個有結界内の使い魔や精霊は、魔術的な契約によって使役したり、眷属化することができる。
戦闘の補助などを目的とする場合が多いが、人魚の場合は観賞用として捕獲されることも少なくない。
そんな珍しい精霊が何故こんなところに? と2人は疑問に思わなかった。
「この人魚を、ここに置いていったのは……間違いない、〝紅い龍〟だ。少しだけ、視えた」
「ひどい……可哀想に……」
小さな人魚は、透明な水槽の、底から数センチくらいしか浮いていない。
眠っていたり意識がない時でも空中を漂い続けるとされるこの精霊が、こんなにも浮いていない――それはつまり生命の火が消えかかっていることを示していた。
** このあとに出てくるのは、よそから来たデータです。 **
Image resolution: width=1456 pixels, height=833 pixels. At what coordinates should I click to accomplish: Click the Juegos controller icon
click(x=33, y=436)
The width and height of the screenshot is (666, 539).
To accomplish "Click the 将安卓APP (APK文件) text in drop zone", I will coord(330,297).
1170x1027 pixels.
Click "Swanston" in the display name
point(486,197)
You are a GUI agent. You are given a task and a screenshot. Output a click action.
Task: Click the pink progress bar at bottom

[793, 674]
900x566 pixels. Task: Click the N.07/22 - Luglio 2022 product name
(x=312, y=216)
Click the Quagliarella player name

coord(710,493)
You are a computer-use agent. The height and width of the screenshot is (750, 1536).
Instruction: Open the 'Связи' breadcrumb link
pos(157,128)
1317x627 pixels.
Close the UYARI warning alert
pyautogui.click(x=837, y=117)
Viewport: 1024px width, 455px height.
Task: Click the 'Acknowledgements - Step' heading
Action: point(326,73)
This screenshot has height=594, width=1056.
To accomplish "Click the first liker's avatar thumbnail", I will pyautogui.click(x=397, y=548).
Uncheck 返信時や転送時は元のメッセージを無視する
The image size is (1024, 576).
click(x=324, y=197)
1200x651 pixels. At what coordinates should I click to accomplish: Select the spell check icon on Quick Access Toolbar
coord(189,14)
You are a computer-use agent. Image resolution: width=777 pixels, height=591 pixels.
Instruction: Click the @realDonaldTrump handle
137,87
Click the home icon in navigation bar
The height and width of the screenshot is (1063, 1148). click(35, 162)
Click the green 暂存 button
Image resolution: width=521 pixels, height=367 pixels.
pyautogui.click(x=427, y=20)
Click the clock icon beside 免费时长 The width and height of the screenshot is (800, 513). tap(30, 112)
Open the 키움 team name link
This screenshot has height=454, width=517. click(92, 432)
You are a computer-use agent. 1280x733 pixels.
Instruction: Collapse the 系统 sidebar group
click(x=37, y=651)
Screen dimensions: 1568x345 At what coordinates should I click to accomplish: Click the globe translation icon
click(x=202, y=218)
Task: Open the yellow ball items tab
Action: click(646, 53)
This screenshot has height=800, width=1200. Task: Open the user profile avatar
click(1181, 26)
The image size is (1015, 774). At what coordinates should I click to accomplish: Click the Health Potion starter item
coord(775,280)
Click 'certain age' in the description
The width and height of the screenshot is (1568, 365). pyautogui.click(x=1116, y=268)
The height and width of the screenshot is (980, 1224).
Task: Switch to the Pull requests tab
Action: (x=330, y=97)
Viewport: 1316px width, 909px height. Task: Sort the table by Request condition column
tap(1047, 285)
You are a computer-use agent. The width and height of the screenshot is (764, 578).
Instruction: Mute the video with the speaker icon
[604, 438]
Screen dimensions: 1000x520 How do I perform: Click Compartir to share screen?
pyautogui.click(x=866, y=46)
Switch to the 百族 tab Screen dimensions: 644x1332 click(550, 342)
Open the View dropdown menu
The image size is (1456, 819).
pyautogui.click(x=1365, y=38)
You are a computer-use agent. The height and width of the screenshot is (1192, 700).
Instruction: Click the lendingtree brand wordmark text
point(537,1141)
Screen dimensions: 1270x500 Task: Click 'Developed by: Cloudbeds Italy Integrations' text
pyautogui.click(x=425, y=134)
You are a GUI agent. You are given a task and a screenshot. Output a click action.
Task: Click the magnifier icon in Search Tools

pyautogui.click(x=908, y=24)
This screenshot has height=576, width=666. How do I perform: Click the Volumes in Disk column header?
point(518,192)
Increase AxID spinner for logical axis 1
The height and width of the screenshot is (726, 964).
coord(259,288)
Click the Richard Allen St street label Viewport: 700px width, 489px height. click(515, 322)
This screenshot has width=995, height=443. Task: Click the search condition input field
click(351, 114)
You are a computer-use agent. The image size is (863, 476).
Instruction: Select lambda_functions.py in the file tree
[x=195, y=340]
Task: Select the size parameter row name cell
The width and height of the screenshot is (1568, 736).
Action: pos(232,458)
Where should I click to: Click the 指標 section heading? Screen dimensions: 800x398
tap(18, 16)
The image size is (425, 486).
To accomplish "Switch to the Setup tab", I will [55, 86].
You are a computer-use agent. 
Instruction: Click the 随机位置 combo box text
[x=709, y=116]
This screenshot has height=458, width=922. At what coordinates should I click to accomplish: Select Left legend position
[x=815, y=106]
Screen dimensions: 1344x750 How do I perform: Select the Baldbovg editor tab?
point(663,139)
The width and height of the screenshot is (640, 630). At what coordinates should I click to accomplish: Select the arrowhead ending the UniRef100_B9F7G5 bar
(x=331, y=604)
「フーちゃん、すぐに連れて帰ろう……! ここのままじゃ……」
「まさか手当するのか?」
萌々花は力強く頷いた。
「……よし、分かった」
長い廊下と無数のドア。来た時と同じ道を辿るのは容易ではない。
ましてや、体力と集中力を消耗した帰り道は、慎重にならざるを得ない。
しかし、楓太は一切迷うことなく、最短距離で現実世界へ舞い戻った。
何か特別な能力や魔法を使ったわけではない。素でこんな芸当をやってのける……これこそSランクの片鱗。
そして、着いていく萌々花も萌々花だ。
――そっと水槽を抱えながら受付カウンターへ戻った萌々花。
退勤へ向けて業務日誌に記入していく。
「そういえば、フーちゃんって、今どこに住んでるの?」
さり気なく楓太に尋ねる。
「え、ああ……地下鉄の本込山駅の近く」
萌々花の意図が分からず、戸惑いながら言葉を返す楓太。
「おお、白波神社の近く? 紫陽花の季節は綺麗だよね〜。あの辺にも受付しに行ってたなぁ」
「そ、そうなんだ」
「確かフーちゃんの部屋には、研究所並みの魔術道具があったよね? 上埜からだとちょっと遠いけど、動橋とも同じくらいだし」
「あ、ああ…」
楓太は、妙な胸騒ぎを覚えつつ、小さく頷いた。
「だよね! だから、それを使わせてくれないかな」
パタンと日誌を閉じてから、萌々花は爛々と輝かせた瞳を楓太に向てきた。
「…………え」
「私の知識と、フーちゃんの道具たちがあれば、この人魚さんを助けられると思うんだよ」
ここまでの流れから分かる通り、楓太がその申し出を断れるわけはない。
『人魚を助けたいから』という理由で、幼馴染みに押しかけられる……楓太は、なかなか貴重な体験をこれからするようだ。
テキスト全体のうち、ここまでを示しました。